Since residual confounding in the included studies and between-study heterogeneity is a concern in meta-analyses to summarize observational studies with different patient characteristics, the results should not be assumed to indicate the true causal effect of anger episodes on cardiovascular events.28 However, the results were fairly consistent across studies even though they were conducted >18 years in diverse populations, and the findings were robust to sensitivity analyses using different control periods. These studies used the case-crossover design29 to compare each individual's level of anger immediately prior to the cardiovascular event to anger levels at other times. Since each individual serves as his/her own comparator, the association between anger outbursts and cardiovascular disease is not confounded by stable health characteristics. Although the case-crossover design eliminates confounding by stable health characteristics, there can still be confounding by factors that change over time. However, some of the studies4 showed that the results were not materially altered after adjusting for potential confounding by co-exposures such as anxiety, physical activity, coffee consumption, and alcohol consumption. Premonitory symptoms may elicit feeling of anger and anxiety, resulting in reverse causation. However, in an analysis restricted to patients with no premonitory symptoms,3 the association was even stronger, and in one study4 the outcome was defined based on symptom onset rather than hospital admission time. Patients might have attempted to explain their cardiovascular event by overestimating anger episodes immediately before symptom onset and underestimating their exposure during the control period, resulting in recall bias and an overestimation of the association between outbursts of anger and cardiovascular risk. However, most of the studies ascertained information about anger episodes using structured interviews and the patients were not informed of the hypothesized duration of the hazard period. Since results that are not statistically significant are often difficult to publish, our systematic review may be subject to publication bias. However, we conducted a broad comprehensive search of several databases and reference lists of relevant articles, and we included unpublished data and meeting abstracts.
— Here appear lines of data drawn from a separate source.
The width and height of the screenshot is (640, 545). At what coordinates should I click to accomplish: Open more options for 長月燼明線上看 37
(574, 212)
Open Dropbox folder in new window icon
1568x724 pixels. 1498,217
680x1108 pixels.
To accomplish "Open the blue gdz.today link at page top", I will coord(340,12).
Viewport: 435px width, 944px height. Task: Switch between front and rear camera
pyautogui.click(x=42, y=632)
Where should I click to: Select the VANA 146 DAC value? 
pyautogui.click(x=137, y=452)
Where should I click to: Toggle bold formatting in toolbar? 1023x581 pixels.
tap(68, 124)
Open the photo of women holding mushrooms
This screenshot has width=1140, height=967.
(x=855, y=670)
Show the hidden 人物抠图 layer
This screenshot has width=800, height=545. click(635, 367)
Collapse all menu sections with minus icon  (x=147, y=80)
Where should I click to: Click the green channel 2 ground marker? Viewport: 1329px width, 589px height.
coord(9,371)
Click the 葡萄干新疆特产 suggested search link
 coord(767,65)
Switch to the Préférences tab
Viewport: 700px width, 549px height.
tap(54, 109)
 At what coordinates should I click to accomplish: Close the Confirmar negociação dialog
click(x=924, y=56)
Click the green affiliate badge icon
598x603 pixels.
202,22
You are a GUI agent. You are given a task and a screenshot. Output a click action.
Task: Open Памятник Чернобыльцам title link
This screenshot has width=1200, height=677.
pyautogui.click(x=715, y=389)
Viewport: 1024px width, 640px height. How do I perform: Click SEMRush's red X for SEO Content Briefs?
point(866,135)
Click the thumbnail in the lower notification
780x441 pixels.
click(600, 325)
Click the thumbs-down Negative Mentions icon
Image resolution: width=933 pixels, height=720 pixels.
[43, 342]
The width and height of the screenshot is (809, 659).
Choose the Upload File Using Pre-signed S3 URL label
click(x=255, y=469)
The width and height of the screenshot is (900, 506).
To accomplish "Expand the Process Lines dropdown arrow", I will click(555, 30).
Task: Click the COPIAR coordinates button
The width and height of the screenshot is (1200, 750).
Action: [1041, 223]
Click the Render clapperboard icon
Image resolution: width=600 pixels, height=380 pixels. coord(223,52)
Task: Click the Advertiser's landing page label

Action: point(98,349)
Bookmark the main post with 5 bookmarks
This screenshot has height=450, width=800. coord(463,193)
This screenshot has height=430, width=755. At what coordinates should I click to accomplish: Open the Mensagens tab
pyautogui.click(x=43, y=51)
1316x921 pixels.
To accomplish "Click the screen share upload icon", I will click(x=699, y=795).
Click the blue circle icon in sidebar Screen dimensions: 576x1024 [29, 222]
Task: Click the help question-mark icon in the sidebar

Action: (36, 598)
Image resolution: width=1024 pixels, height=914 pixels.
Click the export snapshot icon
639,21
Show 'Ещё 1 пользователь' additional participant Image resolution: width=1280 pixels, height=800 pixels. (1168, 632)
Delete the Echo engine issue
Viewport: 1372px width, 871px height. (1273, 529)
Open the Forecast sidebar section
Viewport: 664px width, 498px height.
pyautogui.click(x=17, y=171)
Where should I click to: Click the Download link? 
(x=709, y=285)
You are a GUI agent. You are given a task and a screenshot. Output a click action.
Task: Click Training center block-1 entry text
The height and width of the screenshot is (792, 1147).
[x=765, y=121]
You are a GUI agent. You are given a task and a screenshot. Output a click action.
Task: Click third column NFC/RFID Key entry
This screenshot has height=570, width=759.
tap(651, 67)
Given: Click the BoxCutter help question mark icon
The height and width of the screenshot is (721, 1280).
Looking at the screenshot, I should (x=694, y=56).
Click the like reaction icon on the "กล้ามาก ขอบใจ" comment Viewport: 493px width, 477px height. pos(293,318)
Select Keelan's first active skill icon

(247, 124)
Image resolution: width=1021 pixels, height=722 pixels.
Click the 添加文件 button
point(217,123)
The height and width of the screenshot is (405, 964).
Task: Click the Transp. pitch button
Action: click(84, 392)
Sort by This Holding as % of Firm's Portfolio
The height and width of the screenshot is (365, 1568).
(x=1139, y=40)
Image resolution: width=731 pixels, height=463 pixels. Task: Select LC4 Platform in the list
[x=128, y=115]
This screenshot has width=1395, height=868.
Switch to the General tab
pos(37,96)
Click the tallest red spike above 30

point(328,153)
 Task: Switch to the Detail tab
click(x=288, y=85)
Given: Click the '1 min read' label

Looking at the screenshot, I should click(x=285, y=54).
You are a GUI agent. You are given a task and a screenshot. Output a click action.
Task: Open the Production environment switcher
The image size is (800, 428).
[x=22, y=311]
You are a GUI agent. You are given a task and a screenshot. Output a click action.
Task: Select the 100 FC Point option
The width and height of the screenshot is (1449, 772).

In conclusion, based on our review of nine case-crossover studies of individuals that experienced cardiovascular events, there is a higher risk of MI, ACS, ischaemic and haemorrhagic stroke, and arrhythmia in the 2h following outbursts of anger, with differences between the studies resulting in different magnitudes of the association. Since there is large heterogeneity between the studies, combined estimates of the IRR may not be meaningful. Yet, despite the differences between the studies, there was consistent evidence of a higher risk of cardiovascular events immediately following outbursts of anger.

Some medications may help sever the link between anger episodes and cardiovascular events by lowering the frequency of anger outbursts or by lowering the risk from each anger episode. In addition to the potential benefits of beta -blockers to break the link between anger outbursts and cardiovascular events, paroxetine and other serotonin-specific reuptake inhibitors may reduce the frequency of anger outbursts and improve impulse control.30 Although it has not been rigorously evaluated in a randomized clinical trial, it is possible that psychosocial interventions may help lower the risk of cardiovascular events associated with outbursts of anger. Now that there is consistent evidence that anger outbursts are associated with a transiently higher risk of cardiovascular events, further research is needed to identify effective pharmacological and behavioural interventions to mitigate the risk of cardiovascular events triggered by outbursts of anger.

Funding

This work was supported by grants T32-HL098048 and F32-HL120505 from the NIH at the National Institutes of Health.

Conflict of interest: no funding organization had any role in the design and conduct of the study; collection; management, analysis and interpretation of the data; and preparation, review, or approval of the manuscript; and decision to submit the manuscript for publication.